In the present study, the positioning of the ICFDPs within zirconia disks did not affect the fracture load significantly for either zirconia materials, while the biaxial flexural strength of the specimens in the translucent enamel layer was lower than in the middle or dentin layer. For ZP, the manufacturer discloses a lower biaxial flexural strength of 650 MPa in the top 3 mm of the 5Y-PSZ enamel layer compared with the 3Y-TZP dentin layer (1200 MPa) that is attributed to the higher yttria content and consequently higher cubic phase of the enamel layer. These specifications are consistent with the SEM and EDX findings of the present study; however, the biaxial flexural strength of the dentin layer was lower (976 MPa) in the present study. The manufacturer characterizes ZM as 4Y-PSZ material with a biaxial flexural strength of 650 MPa in the enamel and 850 MPa in the dentin layer. The obtained biaxial flexural strength reported here was slightly lower (585/844 MPa). The SEM analysis revealed the presence of grains > 1 µm that occur with the cubic phase in the enamel layer. EDX analysis showed that the yttria content within all layers was higher (ZP 4–6 mol%, ZM 5–6 mol%) than the information given by the manufacturer (ZP 3/5 mol%, ZM 4 mol%). It is possible, however, that thermal etching of the samples may have enhanced the presence of yttria on the surfaces as crystal phase transformations can occur at the applied temperature of 1250 °C [24].

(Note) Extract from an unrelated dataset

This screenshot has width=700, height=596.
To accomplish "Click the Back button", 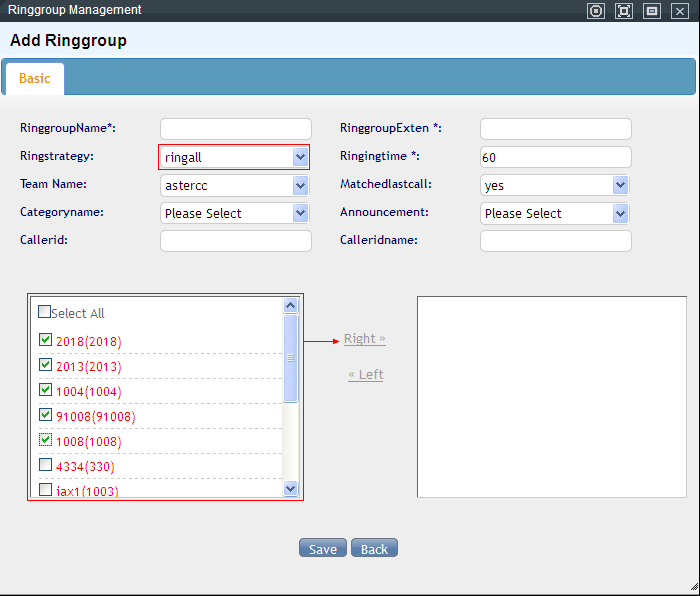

A previous study confirmed lower flexural strength of multicolored zirconia disks for the translucent enamel layer, while even lower values were found within the transition layer [9]. Manufacturers are encouraged to transparently communicate the actual layer compositions, grain sizes, and strengths, as those specifications are crucial for technicians to correctly choose the material for the respective indications. Further, choosing a zirconia material has become challenging lately due to new developments of multilayered disks and available classification systems based on zirconia generation, yttrium content (mol% versus weight%), or ISO standard EN 6872:2015.

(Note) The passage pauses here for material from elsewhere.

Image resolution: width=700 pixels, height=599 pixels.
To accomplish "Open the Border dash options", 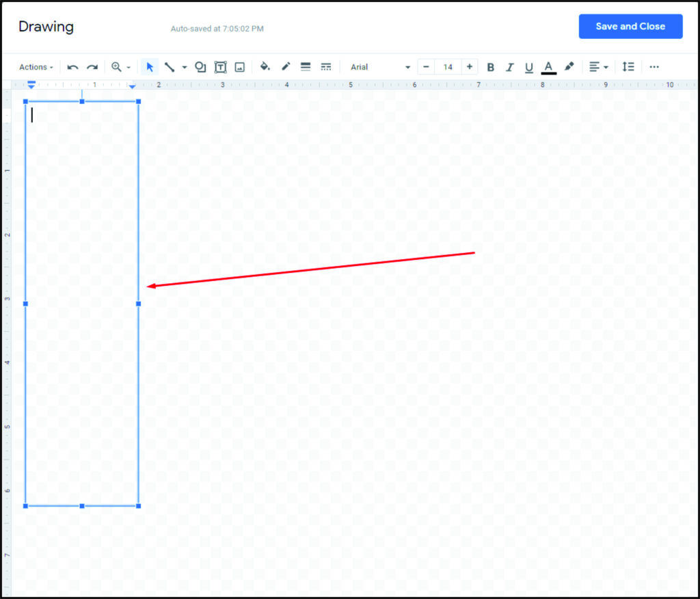I will [326, 66].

In the present study, all implants survived the chewing simulation which is reported to simulate a clinical function of 5 years [17,18]. Previous data reported similar fracture loads before and after chewing simulation for 2.5 Mio cycles with 98 N for 4-unit FDPs of 3Y-TZP, 4Y-PSZ and 5Y-PSZ materials [25]. As the objective of this study was to test the effect of varying the parameters in the ICFDP design, the load during chewing simulation was applied in axial implant direction on the abutment crown. Two groups were aged by load application on the cantilever to increase the stress on the implant, which decreased the fracture load from 871 to 446 N. Although the implant’s strength was reduced by almost 50% by non-axial loading, the strength is sufficient to resist expected normal chewing forces of 110 to 125 N [26] with maximum peaks of 300–1000 N in the posterior area [27,28]. To limit implant weakening, occlusal contact on the cantilever should be avoided. Although ICFDPs are not cleared for the use on one-piece zirconia implants by the manufacturers, they may be considered for certain limited indications in the future when restored with a lower strength zirconia material.

Despite the in vitro character of the study, relevant and surprising information was obtained on how the material and design of the ICFDP affect the fracture load, as these parameters are not legitimate to be simulated in a clinical trial. A finite element analysis would provide further information on critical loads and predict fracture initiation areas. As zirconia implants are also available as two-piece systems, these may be tested in further studies.

5. Conclusions

For cantilever FDPs of zirconia with varying connector size, zirconia material and position within the disk cemented on one-piece zirconia implants, it can be concluded that:

Higher fracture load values are obtained for cantilever restorations with a 9 mm2 than for a 12 mm2 connector.

Fracture load values are significantly higher for ICFDPs made of 3Y-TZP/5Y-PSZ than for 4Y-PSZ disks, while implant fractures are also increased with high-strength zirconia restorations.

The position of the ICFDP within the enamel or dentin layer of the zirconia disk does not affect fracture load values significantly.